= WHAT YOU SHOULD DO =
Give the lines again, from the line holding "includes (287, 1300)" through the line holding "coordinates (710, 159).", inclusive, swapping "center" for "midpoint" and changing nothing else.

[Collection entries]
##########

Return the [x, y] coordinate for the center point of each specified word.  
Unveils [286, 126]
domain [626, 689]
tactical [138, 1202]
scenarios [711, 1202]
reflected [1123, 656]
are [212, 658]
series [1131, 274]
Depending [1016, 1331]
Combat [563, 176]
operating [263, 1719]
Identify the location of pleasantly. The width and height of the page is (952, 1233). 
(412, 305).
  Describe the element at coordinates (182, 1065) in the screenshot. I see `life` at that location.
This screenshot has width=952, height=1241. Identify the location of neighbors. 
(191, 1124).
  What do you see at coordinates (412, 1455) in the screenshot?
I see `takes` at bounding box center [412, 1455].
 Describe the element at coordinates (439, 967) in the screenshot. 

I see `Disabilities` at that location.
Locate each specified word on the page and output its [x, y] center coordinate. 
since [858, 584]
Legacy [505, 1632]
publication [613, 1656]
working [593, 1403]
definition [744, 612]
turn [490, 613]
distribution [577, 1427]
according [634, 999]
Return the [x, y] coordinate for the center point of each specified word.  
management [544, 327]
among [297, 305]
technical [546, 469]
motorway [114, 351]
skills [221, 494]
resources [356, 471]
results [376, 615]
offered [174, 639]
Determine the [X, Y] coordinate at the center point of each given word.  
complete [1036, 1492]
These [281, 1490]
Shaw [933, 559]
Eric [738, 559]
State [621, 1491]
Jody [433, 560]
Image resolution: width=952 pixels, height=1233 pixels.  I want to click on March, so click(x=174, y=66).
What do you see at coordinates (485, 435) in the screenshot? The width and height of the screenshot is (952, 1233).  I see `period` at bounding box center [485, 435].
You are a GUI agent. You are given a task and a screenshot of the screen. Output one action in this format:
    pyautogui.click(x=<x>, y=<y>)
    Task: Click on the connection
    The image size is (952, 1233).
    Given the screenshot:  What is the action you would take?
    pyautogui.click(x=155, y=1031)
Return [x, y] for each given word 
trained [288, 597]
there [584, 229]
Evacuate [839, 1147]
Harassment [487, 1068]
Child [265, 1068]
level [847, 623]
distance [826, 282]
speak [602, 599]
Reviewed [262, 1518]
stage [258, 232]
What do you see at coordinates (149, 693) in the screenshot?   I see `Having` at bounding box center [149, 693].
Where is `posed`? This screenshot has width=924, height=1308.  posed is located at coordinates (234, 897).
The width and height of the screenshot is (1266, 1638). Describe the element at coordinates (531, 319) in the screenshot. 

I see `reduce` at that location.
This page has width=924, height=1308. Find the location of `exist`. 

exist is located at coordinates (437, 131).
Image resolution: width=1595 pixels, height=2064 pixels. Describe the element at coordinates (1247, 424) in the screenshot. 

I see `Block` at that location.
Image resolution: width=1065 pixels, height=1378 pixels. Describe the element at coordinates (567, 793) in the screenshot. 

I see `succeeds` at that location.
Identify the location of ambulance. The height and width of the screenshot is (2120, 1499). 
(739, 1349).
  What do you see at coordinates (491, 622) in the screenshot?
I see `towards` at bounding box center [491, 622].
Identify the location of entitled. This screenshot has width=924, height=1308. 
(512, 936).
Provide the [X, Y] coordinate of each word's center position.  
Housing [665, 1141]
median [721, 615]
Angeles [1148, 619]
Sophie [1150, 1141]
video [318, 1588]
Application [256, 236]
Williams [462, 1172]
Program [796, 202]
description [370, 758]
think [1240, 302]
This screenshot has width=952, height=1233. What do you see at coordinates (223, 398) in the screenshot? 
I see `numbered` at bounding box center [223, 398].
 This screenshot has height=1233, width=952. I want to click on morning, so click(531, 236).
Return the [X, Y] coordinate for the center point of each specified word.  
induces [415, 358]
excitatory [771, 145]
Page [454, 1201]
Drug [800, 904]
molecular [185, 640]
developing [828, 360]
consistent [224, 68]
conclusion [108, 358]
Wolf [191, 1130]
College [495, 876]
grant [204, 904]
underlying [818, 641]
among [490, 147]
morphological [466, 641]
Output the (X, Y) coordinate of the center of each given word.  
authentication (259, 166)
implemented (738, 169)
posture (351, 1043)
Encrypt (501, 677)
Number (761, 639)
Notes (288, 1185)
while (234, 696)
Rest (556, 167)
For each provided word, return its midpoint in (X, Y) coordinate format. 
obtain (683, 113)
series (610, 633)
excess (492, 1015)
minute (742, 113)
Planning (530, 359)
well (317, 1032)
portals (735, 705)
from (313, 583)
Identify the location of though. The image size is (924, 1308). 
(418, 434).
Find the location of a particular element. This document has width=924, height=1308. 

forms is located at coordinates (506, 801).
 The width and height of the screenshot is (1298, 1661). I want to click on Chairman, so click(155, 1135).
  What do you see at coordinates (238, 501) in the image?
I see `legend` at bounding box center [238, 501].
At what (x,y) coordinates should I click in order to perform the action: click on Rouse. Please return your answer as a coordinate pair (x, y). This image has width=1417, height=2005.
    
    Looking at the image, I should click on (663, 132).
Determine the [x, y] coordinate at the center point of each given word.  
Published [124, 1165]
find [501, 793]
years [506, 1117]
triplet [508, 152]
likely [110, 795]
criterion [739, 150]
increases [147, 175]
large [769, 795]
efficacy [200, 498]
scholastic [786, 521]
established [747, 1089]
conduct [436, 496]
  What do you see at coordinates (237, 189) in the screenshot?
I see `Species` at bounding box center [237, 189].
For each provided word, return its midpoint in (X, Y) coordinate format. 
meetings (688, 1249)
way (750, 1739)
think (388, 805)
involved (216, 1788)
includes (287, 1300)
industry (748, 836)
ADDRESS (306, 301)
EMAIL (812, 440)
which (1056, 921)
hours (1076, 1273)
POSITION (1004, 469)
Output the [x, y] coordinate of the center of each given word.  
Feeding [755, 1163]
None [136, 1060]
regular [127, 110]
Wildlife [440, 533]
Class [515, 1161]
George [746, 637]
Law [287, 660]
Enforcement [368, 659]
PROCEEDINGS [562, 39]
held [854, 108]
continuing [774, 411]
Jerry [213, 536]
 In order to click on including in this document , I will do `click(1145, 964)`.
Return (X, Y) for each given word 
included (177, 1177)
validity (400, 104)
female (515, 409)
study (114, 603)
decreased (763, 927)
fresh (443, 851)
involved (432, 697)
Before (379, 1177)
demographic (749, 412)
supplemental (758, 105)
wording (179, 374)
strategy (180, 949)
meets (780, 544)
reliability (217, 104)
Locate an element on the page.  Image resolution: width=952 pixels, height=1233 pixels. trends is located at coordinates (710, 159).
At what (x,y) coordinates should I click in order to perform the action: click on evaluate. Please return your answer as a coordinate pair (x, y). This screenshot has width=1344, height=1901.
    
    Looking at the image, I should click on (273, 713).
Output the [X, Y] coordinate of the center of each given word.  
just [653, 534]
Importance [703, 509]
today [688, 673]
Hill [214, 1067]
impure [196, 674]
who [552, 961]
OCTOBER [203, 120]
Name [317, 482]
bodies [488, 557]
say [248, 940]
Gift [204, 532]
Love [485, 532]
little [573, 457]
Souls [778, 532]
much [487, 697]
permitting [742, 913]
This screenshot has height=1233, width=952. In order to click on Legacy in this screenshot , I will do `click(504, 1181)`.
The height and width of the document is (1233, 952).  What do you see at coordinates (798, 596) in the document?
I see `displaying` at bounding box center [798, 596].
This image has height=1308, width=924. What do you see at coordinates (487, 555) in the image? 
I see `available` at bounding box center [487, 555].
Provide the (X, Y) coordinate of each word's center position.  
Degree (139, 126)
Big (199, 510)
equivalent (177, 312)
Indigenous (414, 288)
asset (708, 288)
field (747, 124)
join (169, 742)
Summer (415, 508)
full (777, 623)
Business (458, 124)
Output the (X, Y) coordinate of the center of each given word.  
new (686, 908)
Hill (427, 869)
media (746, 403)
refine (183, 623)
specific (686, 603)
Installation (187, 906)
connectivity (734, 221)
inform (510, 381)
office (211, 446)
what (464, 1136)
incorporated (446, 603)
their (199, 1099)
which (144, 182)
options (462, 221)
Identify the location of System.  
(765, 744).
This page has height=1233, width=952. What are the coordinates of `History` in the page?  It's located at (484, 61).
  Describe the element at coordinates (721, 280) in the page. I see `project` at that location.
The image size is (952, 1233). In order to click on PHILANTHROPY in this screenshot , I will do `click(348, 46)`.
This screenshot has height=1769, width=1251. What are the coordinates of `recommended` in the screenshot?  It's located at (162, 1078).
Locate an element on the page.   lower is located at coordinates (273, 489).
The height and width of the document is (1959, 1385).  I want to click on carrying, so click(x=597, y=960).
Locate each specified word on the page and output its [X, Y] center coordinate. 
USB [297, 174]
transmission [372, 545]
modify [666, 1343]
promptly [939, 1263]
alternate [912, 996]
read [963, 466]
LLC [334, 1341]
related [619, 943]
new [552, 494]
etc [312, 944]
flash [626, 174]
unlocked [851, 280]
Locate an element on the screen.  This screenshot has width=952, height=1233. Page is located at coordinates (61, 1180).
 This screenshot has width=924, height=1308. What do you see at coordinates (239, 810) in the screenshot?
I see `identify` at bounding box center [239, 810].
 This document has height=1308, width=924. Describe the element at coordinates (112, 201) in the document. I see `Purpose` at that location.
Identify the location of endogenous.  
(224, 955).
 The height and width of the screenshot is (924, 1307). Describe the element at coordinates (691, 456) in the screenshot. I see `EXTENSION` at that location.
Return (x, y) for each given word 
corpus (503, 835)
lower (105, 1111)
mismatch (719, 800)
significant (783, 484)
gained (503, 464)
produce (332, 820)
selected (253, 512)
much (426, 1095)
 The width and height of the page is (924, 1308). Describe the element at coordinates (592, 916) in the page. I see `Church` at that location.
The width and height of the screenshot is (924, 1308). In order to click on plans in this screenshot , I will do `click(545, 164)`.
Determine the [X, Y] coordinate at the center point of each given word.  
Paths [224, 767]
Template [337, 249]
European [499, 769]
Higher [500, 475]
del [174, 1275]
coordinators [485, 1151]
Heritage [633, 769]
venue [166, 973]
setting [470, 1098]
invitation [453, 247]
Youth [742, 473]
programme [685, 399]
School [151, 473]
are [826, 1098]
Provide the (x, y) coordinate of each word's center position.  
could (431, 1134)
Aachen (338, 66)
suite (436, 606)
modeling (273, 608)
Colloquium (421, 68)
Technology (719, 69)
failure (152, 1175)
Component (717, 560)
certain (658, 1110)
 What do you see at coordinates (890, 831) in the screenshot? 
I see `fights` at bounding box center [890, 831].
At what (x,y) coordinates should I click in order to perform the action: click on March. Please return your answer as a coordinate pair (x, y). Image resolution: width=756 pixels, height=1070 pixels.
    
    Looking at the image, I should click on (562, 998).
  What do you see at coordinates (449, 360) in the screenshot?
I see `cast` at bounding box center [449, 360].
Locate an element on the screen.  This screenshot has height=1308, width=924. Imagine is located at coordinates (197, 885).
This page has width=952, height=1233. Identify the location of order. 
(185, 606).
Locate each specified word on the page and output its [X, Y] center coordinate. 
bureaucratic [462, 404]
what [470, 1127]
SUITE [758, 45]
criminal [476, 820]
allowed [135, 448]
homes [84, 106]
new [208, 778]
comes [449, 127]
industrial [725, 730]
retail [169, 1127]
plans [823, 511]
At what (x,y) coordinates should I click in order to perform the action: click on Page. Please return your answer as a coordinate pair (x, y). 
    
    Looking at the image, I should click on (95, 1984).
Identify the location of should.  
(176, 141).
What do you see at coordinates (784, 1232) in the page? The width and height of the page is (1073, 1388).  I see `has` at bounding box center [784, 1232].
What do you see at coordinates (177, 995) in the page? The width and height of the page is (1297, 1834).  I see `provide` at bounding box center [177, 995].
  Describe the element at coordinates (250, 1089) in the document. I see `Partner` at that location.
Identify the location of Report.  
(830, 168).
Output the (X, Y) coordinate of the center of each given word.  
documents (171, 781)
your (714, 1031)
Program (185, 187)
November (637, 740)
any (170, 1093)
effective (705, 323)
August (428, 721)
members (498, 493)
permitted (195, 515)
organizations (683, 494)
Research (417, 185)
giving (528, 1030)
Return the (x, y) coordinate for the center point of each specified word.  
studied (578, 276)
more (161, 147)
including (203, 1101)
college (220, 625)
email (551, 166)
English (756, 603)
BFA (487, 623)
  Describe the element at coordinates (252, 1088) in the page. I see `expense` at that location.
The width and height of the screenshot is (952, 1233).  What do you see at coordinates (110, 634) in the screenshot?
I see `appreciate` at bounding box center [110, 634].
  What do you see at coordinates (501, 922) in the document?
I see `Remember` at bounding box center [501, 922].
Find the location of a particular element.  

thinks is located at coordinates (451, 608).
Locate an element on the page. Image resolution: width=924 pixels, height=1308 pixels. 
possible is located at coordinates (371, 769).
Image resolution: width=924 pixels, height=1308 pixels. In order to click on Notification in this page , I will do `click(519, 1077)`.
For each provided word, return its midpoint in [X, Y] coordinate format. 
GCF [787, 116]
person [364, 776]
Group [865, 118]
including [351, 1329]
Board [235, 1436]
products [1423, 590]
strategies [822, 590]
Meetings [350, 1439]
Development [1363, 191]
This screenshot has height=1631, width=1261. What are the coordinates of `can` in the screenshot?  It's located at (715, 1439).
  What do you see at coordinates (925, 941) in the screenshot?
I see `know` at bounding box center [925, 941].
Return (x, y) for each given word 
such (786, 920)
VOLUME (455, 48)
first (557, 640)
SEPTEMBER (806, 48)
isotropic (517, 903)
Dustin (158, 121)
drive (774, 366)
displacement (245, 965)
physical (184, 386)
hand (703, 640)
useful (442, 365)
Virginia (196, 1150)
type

##########

= CORRECT ANSWER =
includes (287, 1300)
industry (748, 836)
ADDRESS (306, 301)
EMAIL (812, 440)
which (1056, 921)
hours (1076, 1273)
POSITION (1004, 469)
Output the [x, y] coordinate of the midpoint of each given word.  
Feeding [755, 1163]
None [136, 1060]
regular [127, 110]
Wildlife [440, 533]
Class [515, 1161]
George [746, 637]
Law [287, 660]
Enforcement [368, 659]
PROCEEDINGS [562, 39]
held [854, 108]
continuing [774, 411]
Jerry [213, 536]
 In order to click on including in this document , I will do `click(1145, 964)`.
Return (X, Y) for each given word 
included (177, 1177)
validity (400, 104)
female (515, 409)
study (114, 603)
decreased (763, 927)
fresh (443, 851)
involved (432, 697)
Before (379, 1177)
demographic (749, 412)
supplemental (758, 105)
wording (179, 374)
strategy (180, 949)
meets (780, 544)
reliability (217, 104)
Locate an element on the page.  Image resolution: width=952 pixels, height=1233 pixels. trends is located at coordinates (710, 159).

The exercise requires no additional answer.